EXTRAIT CITÉ:
++++++++

Saviez-vous que 95% des femmes n'iront pas au paradis, car elles sont de mauvaises personnes? C'est ce que j'ai appris, hier, lors de ma visite de Fès, de la bouche de notre guide marocain, Mohammed, un homme éduqué et intelligent. Père de trois enfants, dont deux filles, il a un diplôme en littérature américaine, parle couramment l'anglais, le français, l'espagnol, en plus de l'arabe, et est guide officiel depuis 15 ans. Cet homme, qui n'a pas du tout l'air d'un extrémiste taliban, pense que la majorité des femmes sont de mauvaise foi, qu'elles passent leur temps à potiner et qu'elles sont, bien entendu, inférieures à leurs congénères masculins.
Lorsque Mohammed s'est mis à parler de la vilenie de la plupart des femmes, Mathieu lui a dit: "Mais ce sont les hommes qui tuent et qui font la guerre". Notre guide a alors répliqué: "Hilary Clinton, elle, tue et fait la guerre". Que répondre à cela? J'étais bouche bée. Si notre gentil guide éduqué ose affirmer cela, que doivent penser ses milliers de concitoyens analphabètes et terrés dans leur profond pays, où l'on apprend rapidement qu'être une fille, ça veut dire qu'on est moins, qu'on peut moins, que l'on aspire à moins, que si l'on a la chance d'être né garçon. Vous travaillez comme une débile pour obtenir un diplôme, vous élevez seule vos trois enfants car votre mari alcolo vous a laissée, vous êtes courageuse et vous vous affirmez dans un pays qui n'écoute pas votre parole, vous êtes quand même inférieure. Vous êtes née ainsi et c'est ainsi que vous mourrez. Moins.

++++++++

SECTION DES DONNÉES:

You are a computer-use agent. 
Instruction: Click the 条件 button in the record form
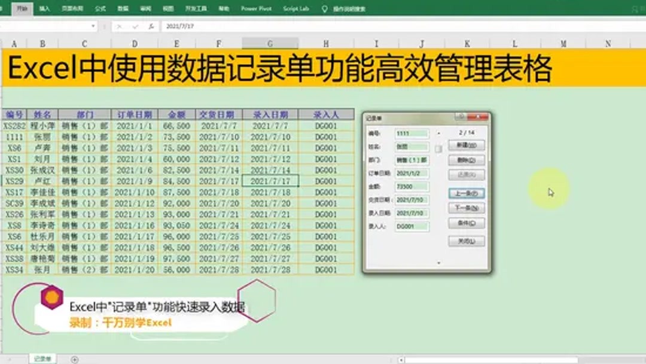466,222
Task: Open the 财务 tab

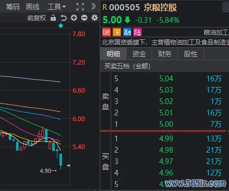Action: pos(165,54)
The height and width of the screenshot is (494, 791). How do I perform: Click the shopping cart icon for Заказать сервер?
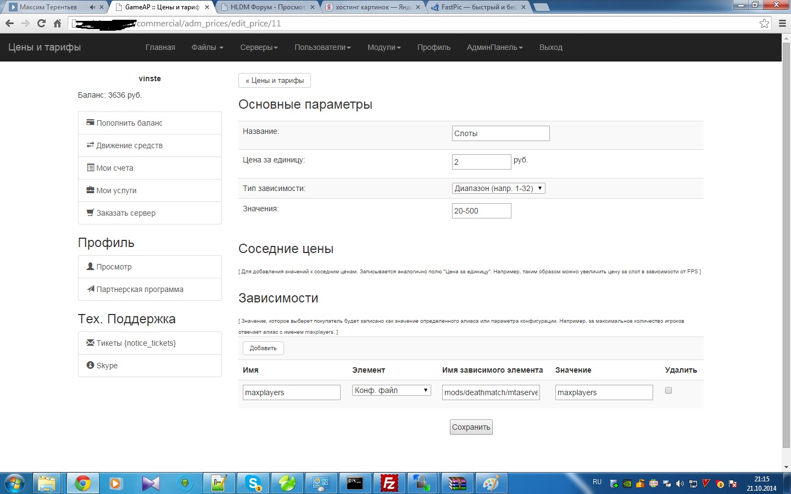click(x=90, y=212)
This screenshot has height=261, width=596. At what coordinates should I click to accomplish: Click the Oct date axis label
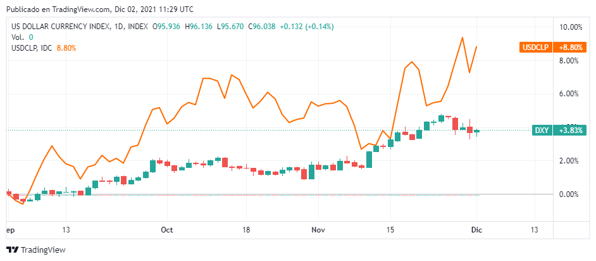[x=167, y=230]
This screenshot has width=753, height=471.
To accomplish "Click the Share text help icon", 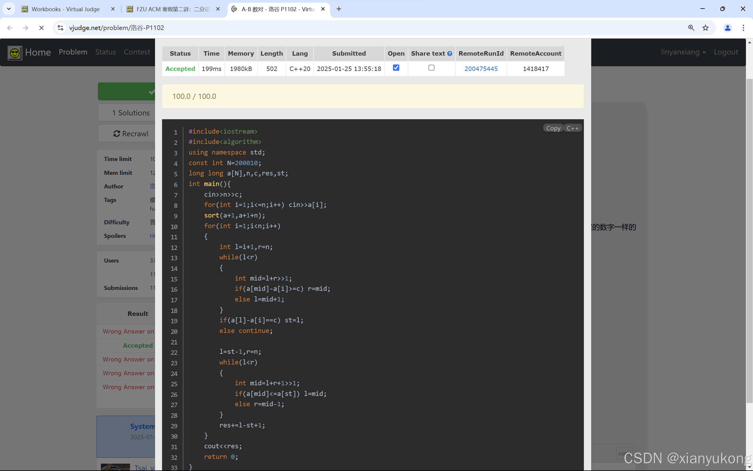I will 450,54.
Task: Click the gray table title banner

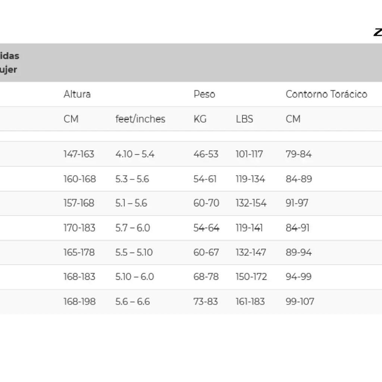Action: point(191,63)
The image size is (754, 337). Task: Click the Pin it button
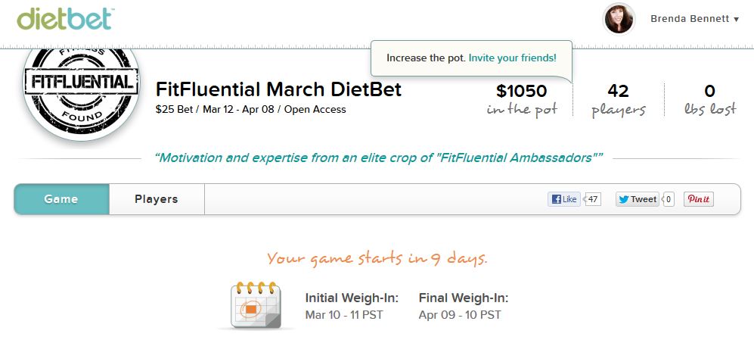[x=698, y=199]
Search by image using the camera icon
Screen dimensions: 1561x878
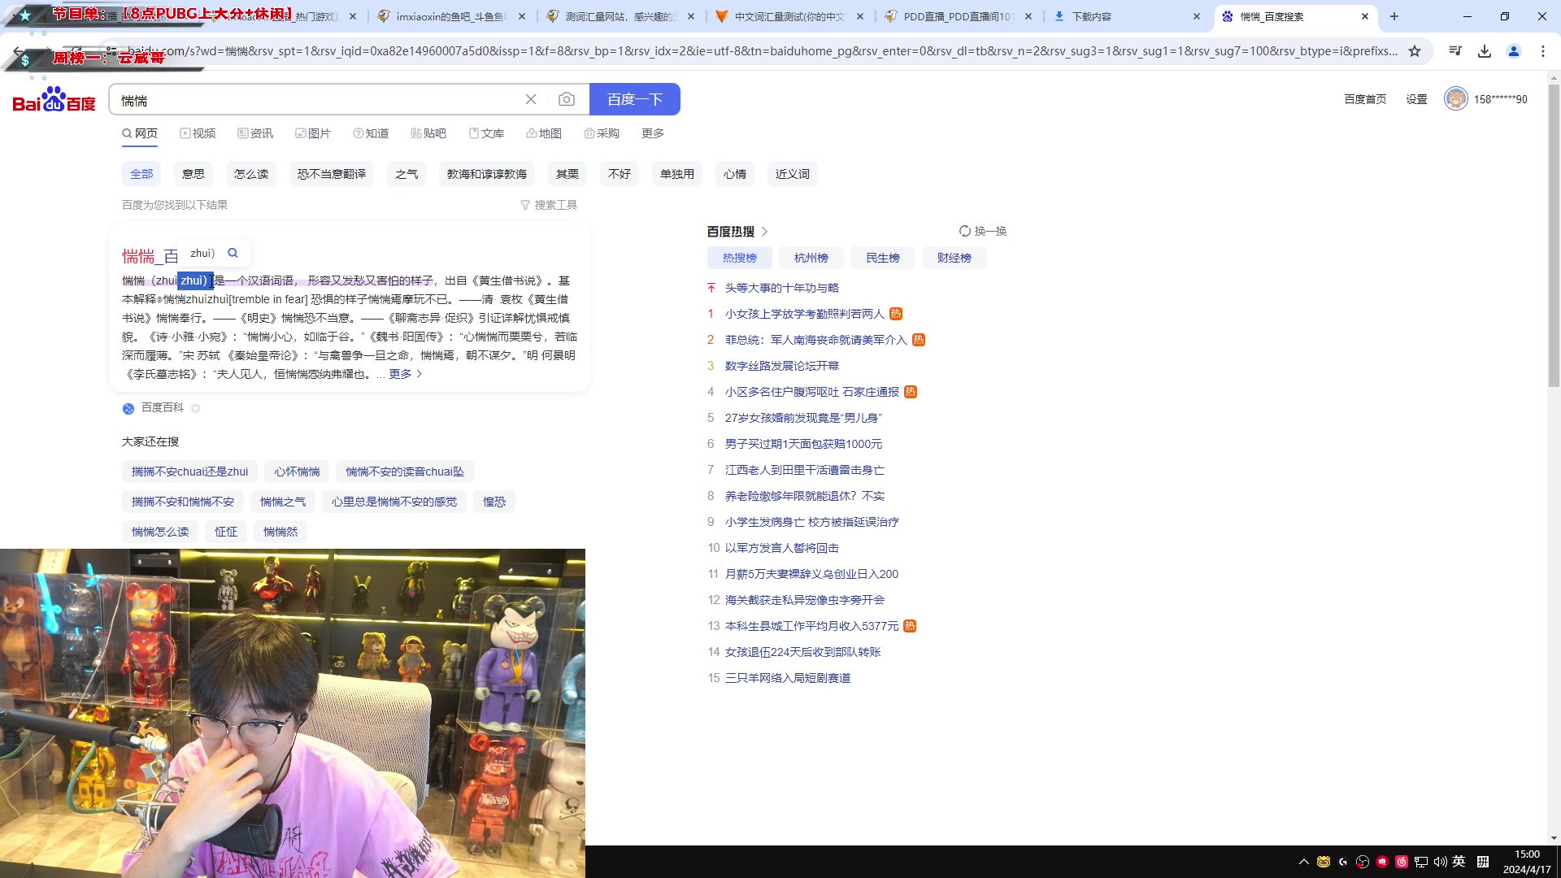pyautogui.click(x=567, y=99)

++++++++

CONSIGNES:
1. Dans le récit de la visite de Fès, depuis combien d'années Mohammed est-il guide officiel ?
2. Poursuivez le récit de la visite de Fès en reprenant après sa dernière phrase.
Les enregistrements n'entrent pas en jeu ici.

RÉPONSES PAR CONSIGNE:
1. Depuis 15 ans.

2.
Simone de Beauvoir a écrit qu'on ne nait pas femme, qu'on le devient. Depuis que je suis arrivée au Maroc, il y a un peu plus d'une semaine, je suis étonnée de voir à quel point la joie de vivre des petites filles est éclatante. Elles sautillent et rient en se confiant des secrets. Elles jouent dehors. Elles ne portent ni foulard ni tchador jusqu'à 13-14 ans. Avant cela, on les laisse vivre. Les adolescentes semblent aussi pas mal libres. J'aime en voir quelques unes rouler très vite sur leur mobilette. C'est à l'âge adulte que ça semble se corser. Quand elles marchent avec des hommes, elles ne le font pas joyeusement, elles sont quelques pas derrière. Elles ont la tête et parfois tout le corps couverts. Le tchador noir est fréquent, mais ce qui l'est encore plus, c'est le caftan de ratine: une grande veste avec capuchon aux motifs de Care Bears, de coeurs mauves ou de Hello Kitty. Plusieurs semblent préoccupées. C'est étrange: les petites filles paraissent plus insouciantes et heureuses que les nôtres, mais les femmes sourient rarement. Les hommes semblent plus de bonne humeur. J'imagine que si je me savais supérieure, je n'aurais pas de misère à sourire. On dirait que de devenir une femme, ici, c'est de perdre en joie pour gagner en noirceur.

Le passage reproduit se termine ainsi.